- _Text shown_:
Non-religious guy randomly decides to install a Buddha statue in his high-crime neighborhood. Neighboring Vietnamese ladies start flocking to it, enhance it with gifts and flowers, and hold daily chants. Crime in the vicinity has dropped 82% since 2012.

The 11th Avenue resident in Oakland’s Eastlake neighborhood was simply feeling hopeful in 2009 when he went to an Ace hardware store, purchased a 2-foot-high stone Buddha and installed it on a median strip in a residential area at 11th Avenue and 19th Street.

He hoped that just maybe his small gesture would bring tranquillity to a neighborhood marred by crime: dumping, graffiti, drug dealing, prostitution, robberies, aggravated assault and burglaries.

What happened next was nothing short of stunning. Area residents began to leave offerings at the base of the Buddha: flowers, food, candles. A group of Vietnamese women in prayer robes began to gather at the statue to pray.

And the neighborhood changed. People stopped dumping garbage. They stopped vandalizing walls with graffiti. And the drug dealers stopped using that area to deal. The prostitutes went away.

I asked police to check their crime statistics for the block radius around the statue, and here’s what they found: Since 2012, when worshipers began showing up for daily prayers, overall year-to-date crime has dropped by 82 percent. Robbery reports went from 14 to three, aggravated assaults from five to zero, burglaries from eight to four, narcotics from three to none, and prostitution from three to none.

- _Work order 1_: In the Buddha statue text, how tall was the stone Buddha bought at the hardware store?
- _Work order 2_: Quote the Buddha statue text word for word, starting at "The 11th Avenue" and ending at "statue to pray.".

Stored entries

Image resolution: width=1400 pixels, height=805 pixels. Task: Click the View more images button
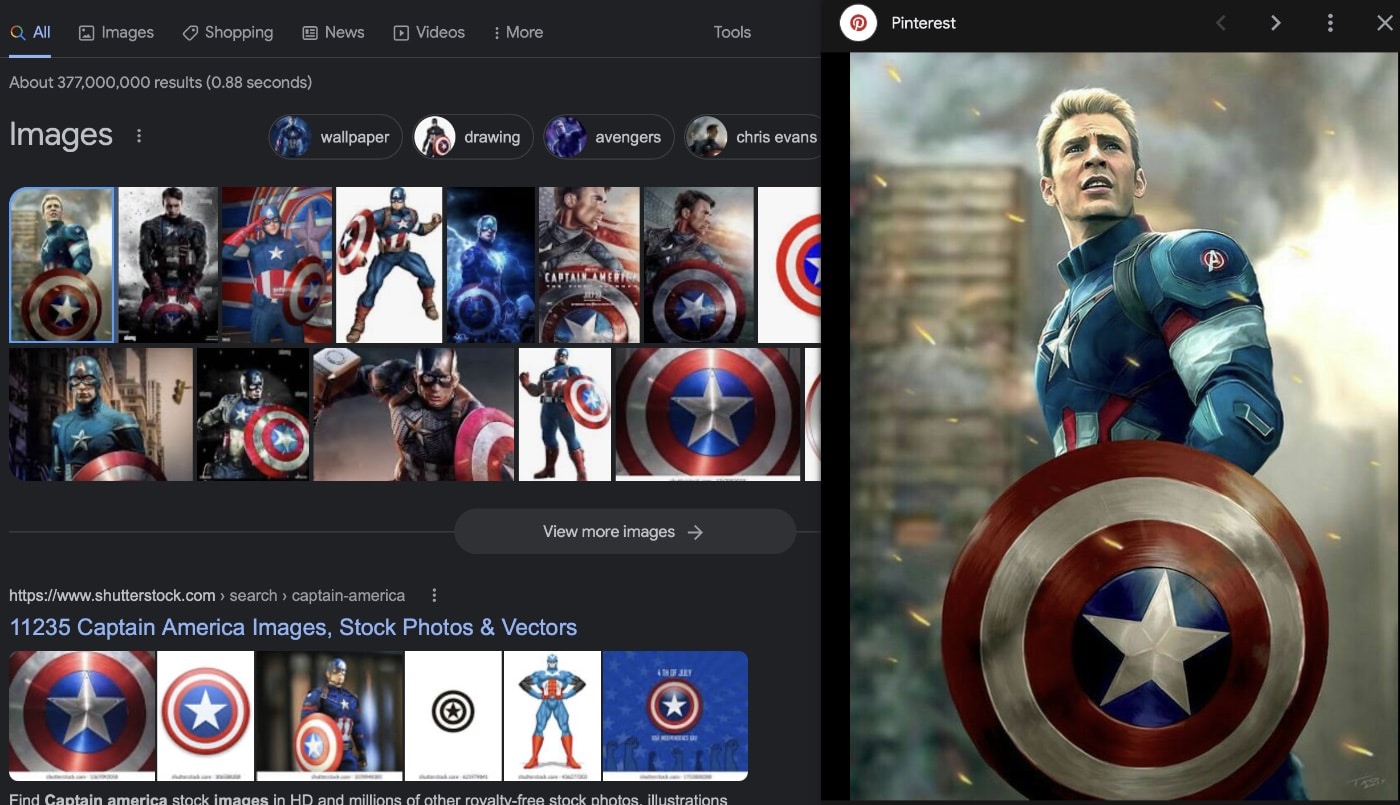coord(624,532)
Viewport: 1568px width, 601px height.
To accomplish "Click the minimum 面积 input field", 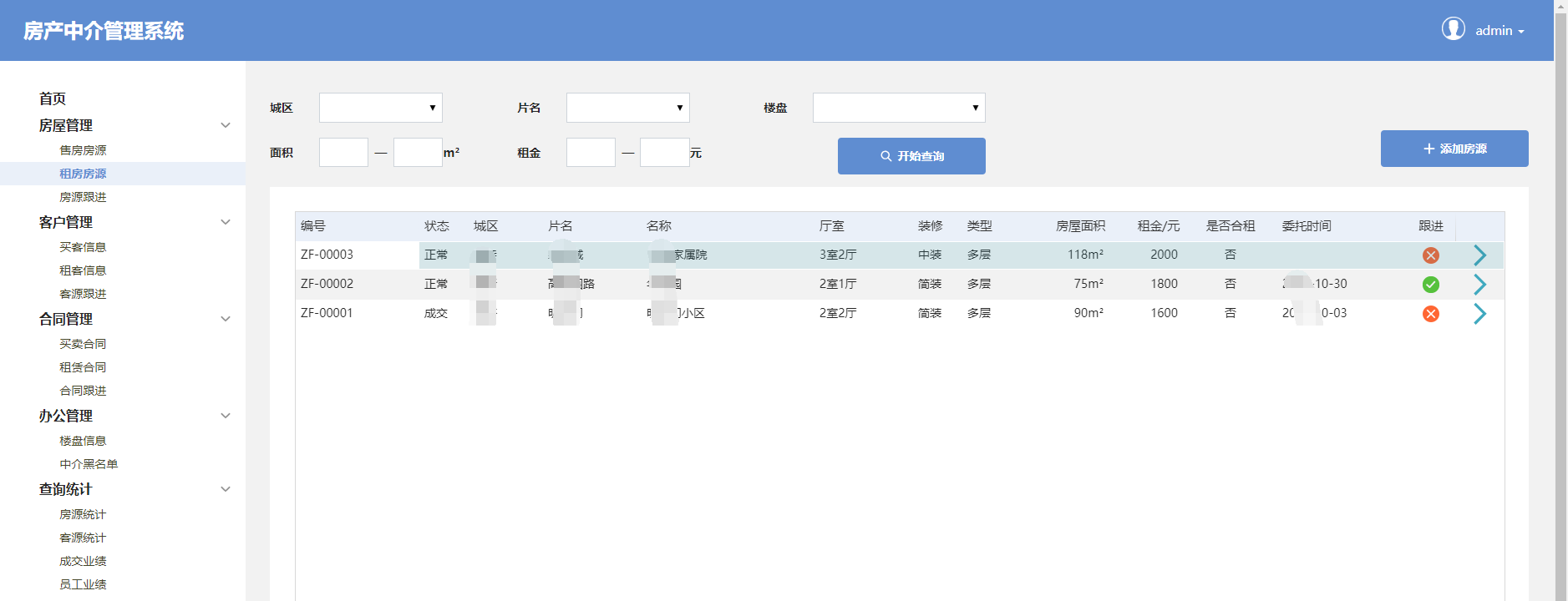I will point(343,153).
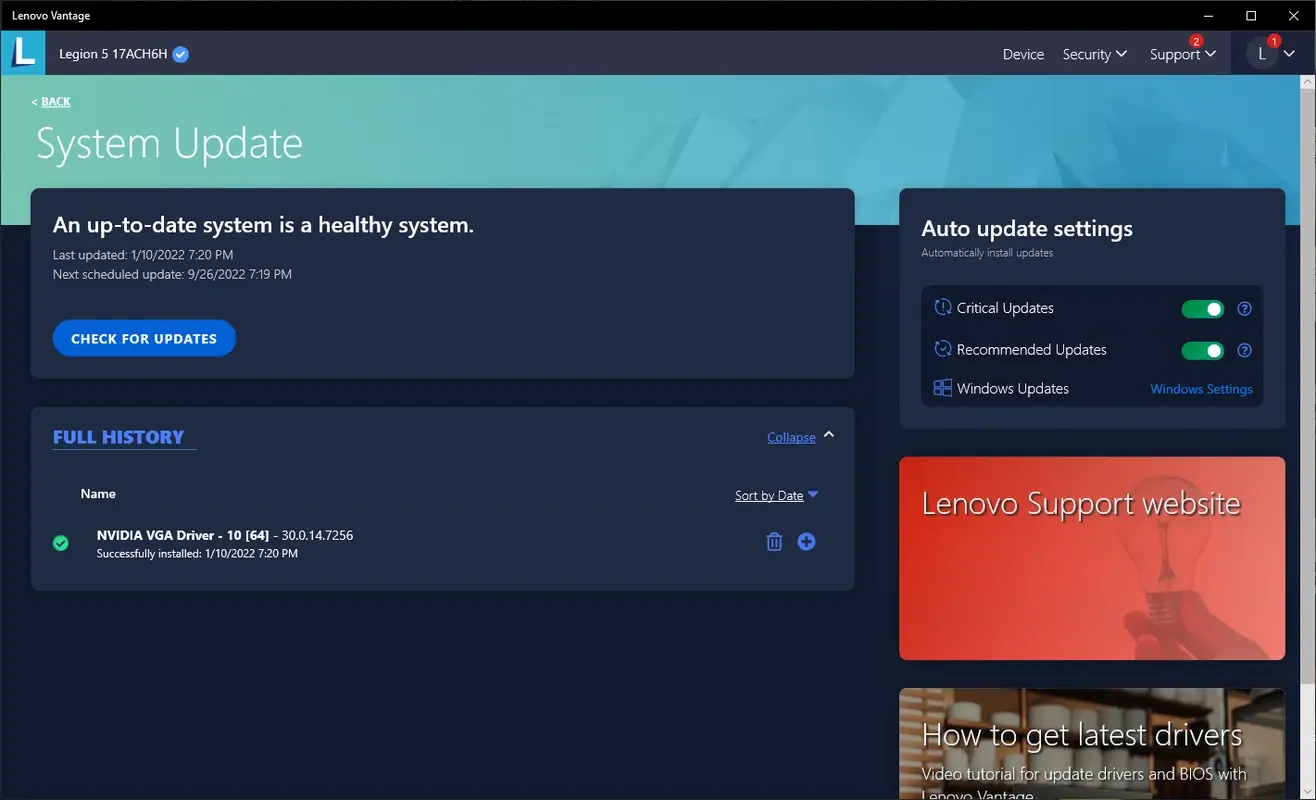Viewport: 1316px width, 800px height.
Task: Turn off Recommended Updates switch
Action: pos(1201,350)
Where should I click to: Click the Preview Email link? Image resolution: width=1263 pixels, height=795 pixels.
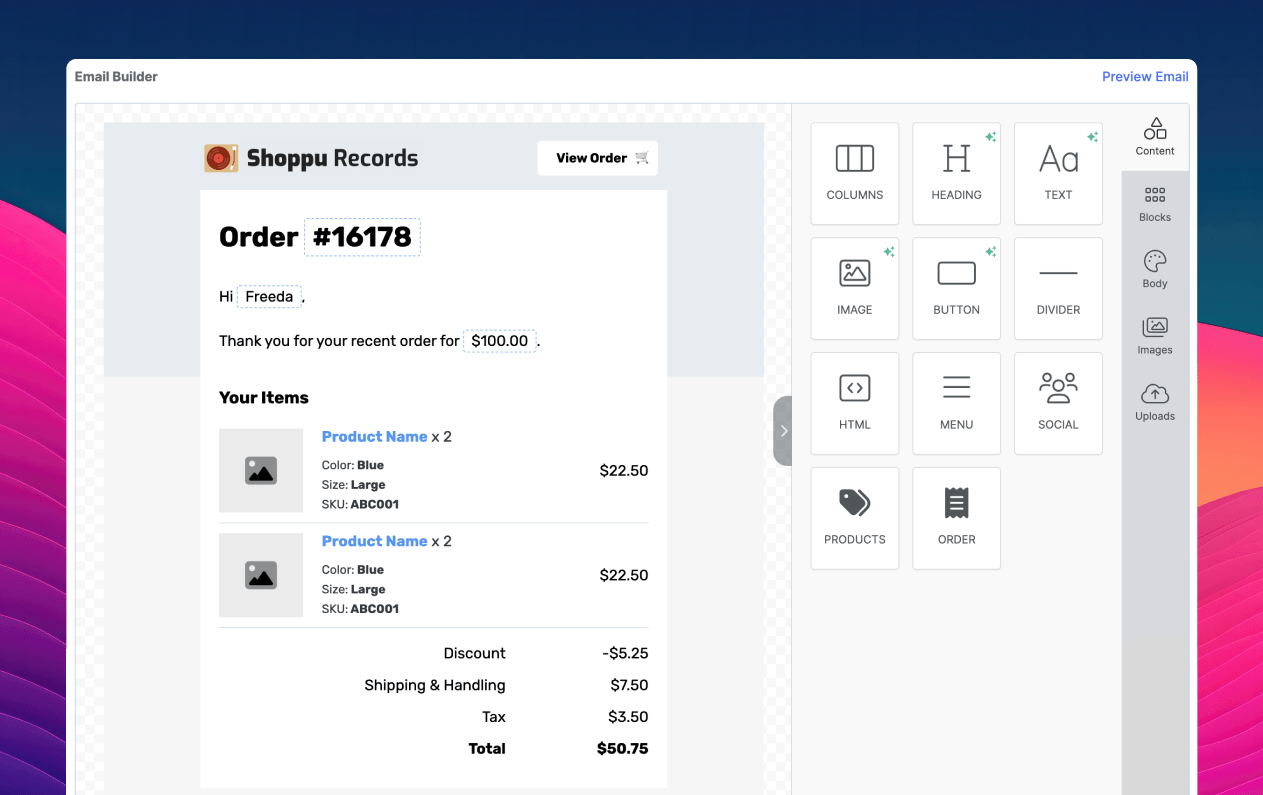click(1144, 77)
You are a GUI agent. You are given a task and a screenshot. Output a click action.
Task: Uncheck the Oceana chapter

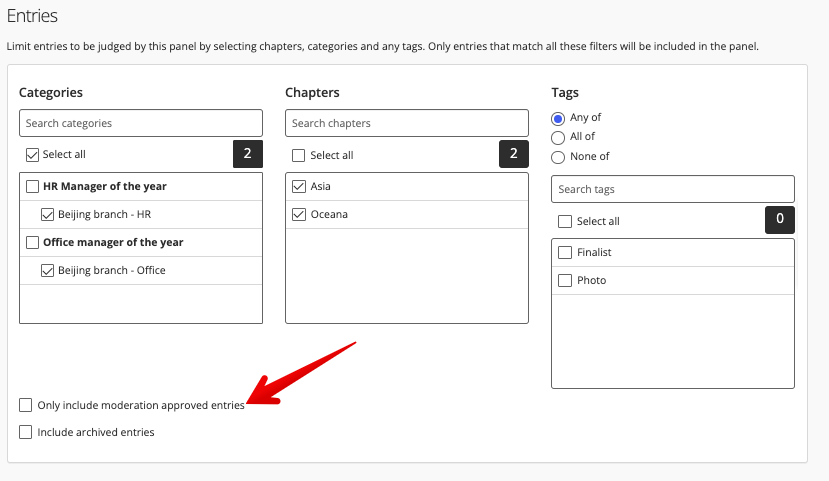(x=299, y=215)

- _Exercise solution 1_: It was 2 feet high.

- _Exercise solution 2_:
The 11th Avenue resident in Oakland’s Eastlake neighborhood was simply feeling hopeful in 2009 when he went to an Ace hardware store, purchased a 2-foot-high stone Buddha and installed it on a median strip in a residential area at 11th Avenue and 19th Street.

He hoped that just maybe his small gesture would bring tranquillity to a neighborhood marred by crime: dumping, graffiti, drug dealing, prostitution, robberies, aggravated assault and burglaries.

What happened next was nothing short of stunning. Area residents began to leave offerings at the base of the Buddha: flowers, food, candles. A group of Vietnamese women in prayer robes began to gather at the statue to pray.